(Short exercise) Rewrite the items starting at the line containing "Select the 4.8T/48Tbps" and ending at the last item, swapping "value" for "figure" and leaving everything else unchanged. Leave the pictures out.

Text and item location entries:
>>
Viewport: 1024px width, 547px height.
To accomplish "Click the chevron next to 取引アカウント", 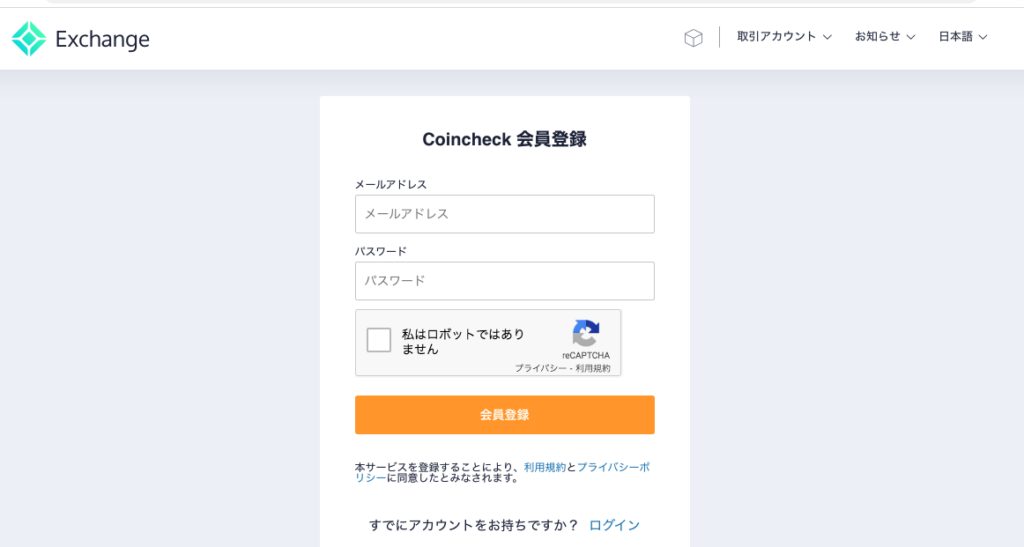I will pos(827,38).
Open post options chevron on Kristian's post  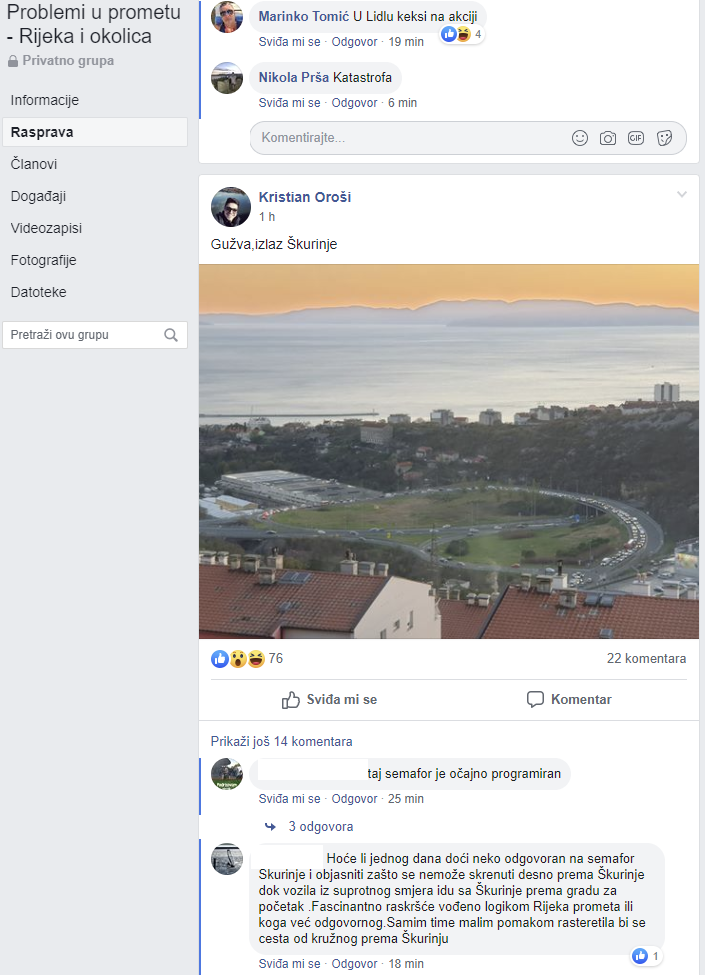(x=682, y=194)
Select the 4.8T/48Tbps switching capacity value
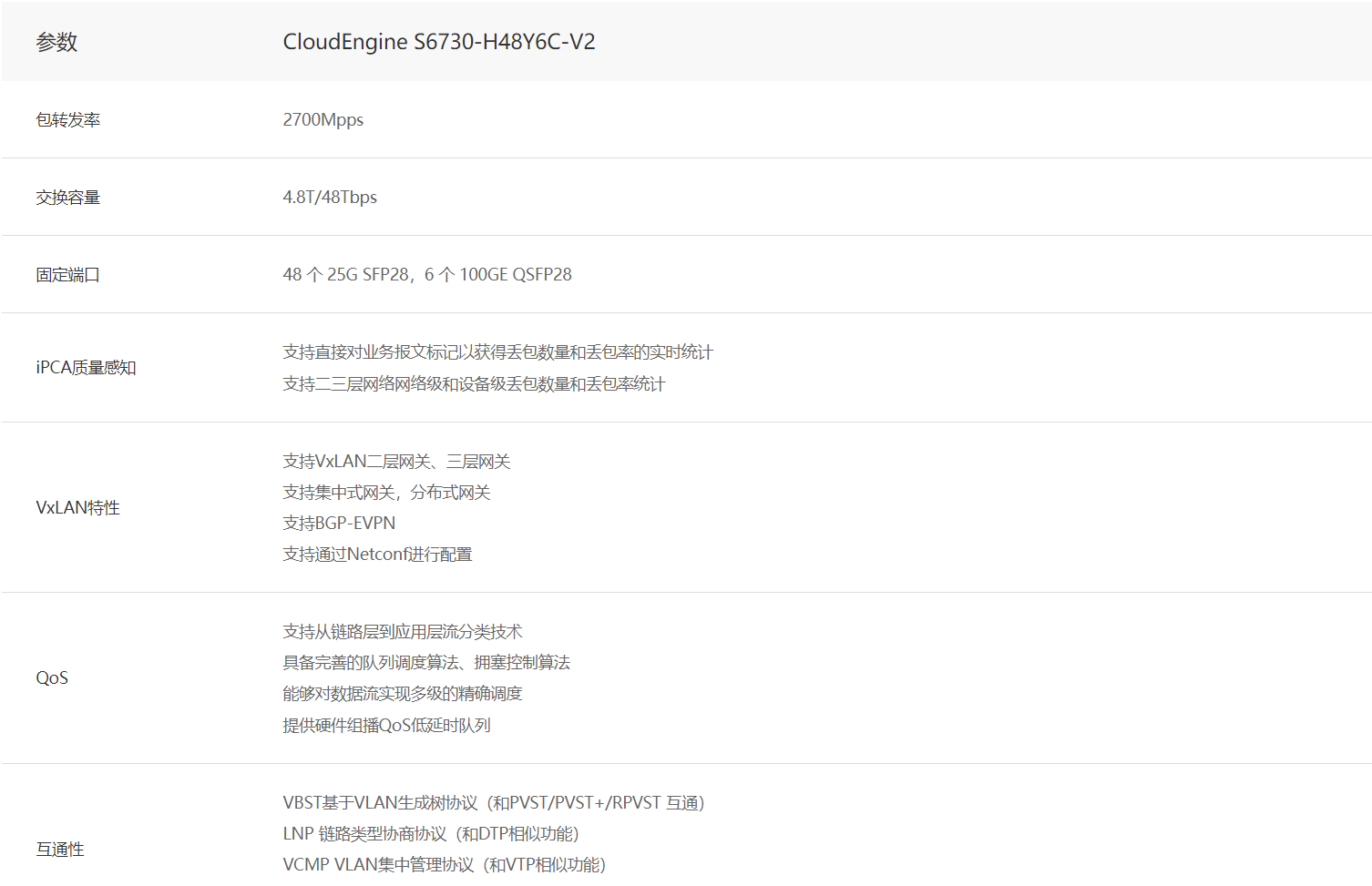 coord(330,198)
<<
(Correct answer)
Select the 4.8T/48Tbps switching capacity figure
 coord(330,198)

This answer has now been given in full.